> Supplied information:

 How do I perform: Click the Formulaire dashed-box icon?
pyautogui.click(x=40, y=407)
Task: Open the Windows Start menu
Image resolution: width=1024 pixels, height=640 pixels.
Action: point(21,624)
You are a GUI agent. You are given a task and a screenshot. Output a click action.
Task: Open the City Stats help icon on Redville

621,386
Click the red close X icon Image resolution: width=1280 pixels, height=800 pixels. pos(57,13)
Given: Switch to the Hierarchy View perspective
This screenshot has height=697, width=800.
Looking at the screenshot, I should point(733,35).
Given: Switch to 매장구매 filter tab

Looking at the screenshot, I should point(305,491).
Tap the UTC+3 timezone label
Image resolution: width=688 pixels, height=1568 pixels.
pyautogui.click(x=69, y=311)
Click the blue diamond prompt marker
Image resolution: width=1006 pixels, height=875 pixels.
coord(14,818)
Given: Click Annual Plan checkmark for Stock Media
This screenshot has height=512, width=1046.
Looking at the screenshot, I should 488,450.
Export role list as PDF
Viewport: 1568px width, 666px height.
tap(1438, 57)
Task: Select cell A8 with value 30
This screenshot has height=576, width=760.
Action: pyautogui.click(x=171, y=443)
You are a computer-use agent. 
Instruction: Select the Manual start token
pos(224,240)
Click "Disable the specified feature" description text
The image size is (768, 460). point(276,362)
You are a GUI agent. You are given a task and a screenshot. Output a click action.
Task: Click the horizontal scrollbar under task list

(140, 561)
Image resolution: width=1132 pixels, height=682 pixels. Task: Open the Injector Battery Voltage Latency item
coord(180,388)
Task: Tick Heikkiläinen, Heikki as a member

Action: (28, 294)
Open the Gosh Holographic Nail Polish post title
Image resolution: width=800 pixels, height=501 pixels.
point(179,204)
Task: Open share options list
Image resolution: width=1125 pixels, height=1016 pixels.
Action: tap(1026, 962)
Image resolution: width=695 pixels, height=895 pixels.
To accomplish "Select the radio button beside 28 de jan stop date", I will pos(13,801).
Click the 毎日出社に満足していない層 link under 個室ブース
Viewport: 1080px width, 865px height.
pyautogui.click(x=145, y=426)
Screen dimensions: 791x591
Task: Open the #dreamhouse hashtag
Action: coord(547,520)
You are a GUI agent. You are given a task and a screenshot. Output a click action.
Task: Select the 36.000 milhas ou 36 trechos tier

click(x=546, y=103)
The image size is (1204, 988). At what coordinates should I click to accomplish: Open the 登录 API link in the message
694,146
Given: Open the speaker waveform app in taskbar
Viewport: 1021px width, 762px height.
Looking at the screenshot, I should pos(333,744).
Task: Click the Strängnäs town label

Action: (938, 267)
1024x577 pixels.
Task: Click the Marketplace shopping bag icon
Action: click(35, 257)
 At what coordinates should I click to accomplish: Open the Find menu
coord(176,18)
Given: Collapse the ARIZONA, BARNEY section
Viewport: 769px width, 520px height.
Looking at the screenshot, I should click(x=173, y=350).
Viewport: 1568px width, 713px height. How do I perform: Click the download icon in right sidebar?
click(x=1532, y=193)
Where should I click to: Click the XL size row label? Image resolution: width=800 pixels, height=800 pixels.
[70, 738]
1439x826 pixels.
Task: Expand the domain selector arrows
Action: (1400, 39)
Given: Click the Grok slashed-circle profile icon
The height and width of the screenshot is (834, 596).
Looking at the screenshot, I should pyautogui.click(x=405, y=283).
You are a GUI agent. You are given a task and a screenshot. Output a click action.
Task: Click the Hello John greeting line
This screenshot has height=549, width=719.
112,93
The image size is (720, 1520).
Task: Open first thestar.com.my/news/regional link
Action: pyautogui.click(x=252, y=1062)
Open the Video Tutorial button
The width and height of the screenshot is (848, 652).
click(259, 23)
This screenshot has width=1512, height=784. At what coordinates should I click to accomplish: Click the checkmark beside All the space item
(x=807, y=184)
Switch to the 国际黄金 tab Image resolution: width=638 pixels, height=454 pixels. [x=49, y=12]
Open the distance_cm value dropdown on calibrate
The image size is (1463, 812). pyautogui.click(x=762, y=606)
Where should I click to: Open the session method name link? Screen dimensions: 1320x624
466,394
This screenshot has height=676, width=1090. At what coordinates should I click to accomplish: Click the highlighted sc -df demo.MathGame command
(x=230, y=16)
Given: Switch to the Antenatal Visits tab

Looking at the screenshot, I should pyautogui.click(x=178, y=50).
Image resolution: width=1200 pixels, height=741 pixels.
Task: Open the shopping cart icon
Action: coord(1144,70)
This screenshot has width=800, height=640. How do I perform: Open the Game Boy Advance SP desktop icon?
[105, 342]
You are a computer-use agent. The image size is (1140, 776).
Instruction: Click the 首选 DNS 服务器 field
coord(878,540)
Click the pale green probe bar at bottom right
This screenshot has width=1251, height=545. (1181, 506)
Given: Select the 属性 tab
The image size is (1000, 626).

> Your instructions: Copy every entry above word for word.

> Completed task:
 How do I perform: Click the Formulaire dashed-box icon?
pyautogui.click(x=40, y=407)
Task: Open the Windows Start menu
Image resolution: width=1024 pixels, height=640 pixels.
Action: point(21,624)
You are a GUI agent. You are given a task and a screenshot. Output a click action.
Task: Open the City Stats help icon on Redville

621,386
Click the red close X icon Image resolution: width=1280 pixels, height=800 pixels. pos(57,13)
Given: Switch to the Hierarchy View perspective
This screenshot has height=697, width=800.
Looking at the screenshot, I should point(733,35).
Given: Switch to 매장구매 filter tab

Looking at the screenshot, I should point(305,491).
Tap the UTC+3 timezone label
Image resolution: width=688 pixels, height=1568 pixels.
pyautogui.click(x=69, y=311)
Click the blue diamond prompt marker
Image resolution: width=1006 pixels, height=875 pixels.
coord(14,818)
Given: Click Annual Plan checkmark for Stock Media
This screenshot has height=512, width=1046.
Looking at the screenshot, I should 488,450.
Export role list as PDF
Viewport: 1568px width, 666px height.
tap(1438, 57)
Task: Select cell A8 with value 30
This screenshot has height=576, width=760.
Action: pyautogui.click(x=171, y=443)
You are a computer-use agent. 
Instruction: Select the Manual start token
pos(224,240)
Click "Disable the specified feature" description text
The image size is (768, 460). point(276,362)
You are a GUI agent. You are given a task and a screenshot. Output a click action.
Task: Click the horizontal scrollbar under task list

(140, 561)
Image resolution: width=1132 pixels, height=682 pixels. Task: Open the Injector Battery Voltage Latency item
coord(180,388)
Task: Tick Heikkiläinen, Heikki as a member

Action: (28, 294)
Open the Gosh Holographic Nail Polish post title
Image resolution: width=800 pixels, height=501 pixels.
point(179,204)
Task: Open share options list
Image resolution: width=1125 pixels, height=1016 pixels.
Action: tap(1026, 962)
Image resolution: width=695 pixels, height=895 pixels.
To accomplish "Select the radio button beside 28 de jan stop date", I will pos(13,801).
Click the 毎日出社に満足していない層 link under 個室ブース
Viewport: 1080px width, 865px height.
pyautogui.click(x=145, y=426)
Screen dimensions: 791x591
Task: Open the #dreamhouse hashtag
Action: coord(547,520)
You are a GUI agent. You are given a task and a screenshot. Output a click action.
Task: Select the 36.000 milhas ou 36 trechos tier

click(x=546, y=103)
The image size is (1204, 988). At what coordinates should I click to accomplish: Open the 登录 API link in the message
694,146
Given: Open the speaker waveform app in taskbar
Viewport: 1021px width, 762px height.
Looking at the screenshot, I should pos(333,744).
Task: Click the Strängnäs town label

Action: (938, 267)
1024x577 pixels.
Task: Click the Marketplace shopping bag icon
Action: click(35, 257)
 At what coordinates should I click to accomplish: Open the Find menu
coord(176,18)
Given: Collapse the ARIZONA, BARNEY section
Viewport: 769px width, 520px height.
Looking at the screenshot, I should click(x=173, y=350).
Viewport: 1568px width, 713px height. How do I perform: Click the download icon in right sidebar?
click(x=1532, y=193)
Where should I click to: Click the XL size row label? Image resolution: width=800 pixels, height=800 pixels.
[70, 738]
1439x826 pixels.
Task: Expand the domain selector arrows
Action: (1400, 39)
Given: Click the Grok slashed-circle profile icon
The height and width of the screenshot is (834, 596).
Looking at the screenshot, I should pyautogui.click(x=405, y=283).
You are a GUI agent. You are given a task and a screenshot. Output a click action.
Task: Click the Hello John greeting line
This screenshot has height=549, width=719.
112,93
The image size is (720, 1520).
Task: Open first thestar.com.my/news/regional link
Action: pyautogui.click(x=252, y=1062)
Open the Video Tutorial button
The width and height of the screenshot is (848, 652).
click(259, 23)
This screenshot has width=1512, height=784. At what coordinates should I click to accomplish: Click the checkmark beside All the space item
(x=807, y=184)
Switch to the 国际黄金 tab Image resolution: width=638 pixels, height=454 pixels. [x=49, y=12]
Open the distance_cm value dropdown on calibrate
The image size is (1463, 812). pyautogui.click(x=762, y=606)
Where should I click to: Open the session method name link? Screen dimensions: 1320x624
466,394
This screenshot has height=676, width=1090. At what coordinates should I click to accomplish: Click the highlighted sc -df demo.MathGame command
(x=230, y=16)
Given: Switch to the Antenatal Visits tab

Looking at the screenshot, I should pyautogui.click(x=178, y=50).
Image resolution: width=1200 pixels, height=741 pixels.
Task: Open the shopping cart icon
Action: coord(1144,70)
This screenshot has width=800, height=640. How do I perform: Open the Game Boy Advance SP desktop icon?
[105, 342]
You are a computer-use agent. The image size is (1140, 776).
Instruction: Click the 首选 DNS 服务器 field
coord(878,540)
Click the pale green probe bar at bottom right
This screenshot has width=1251, height=545. (1181, 506)
Given: Select the 属性 tab
The image size is (1000, 626).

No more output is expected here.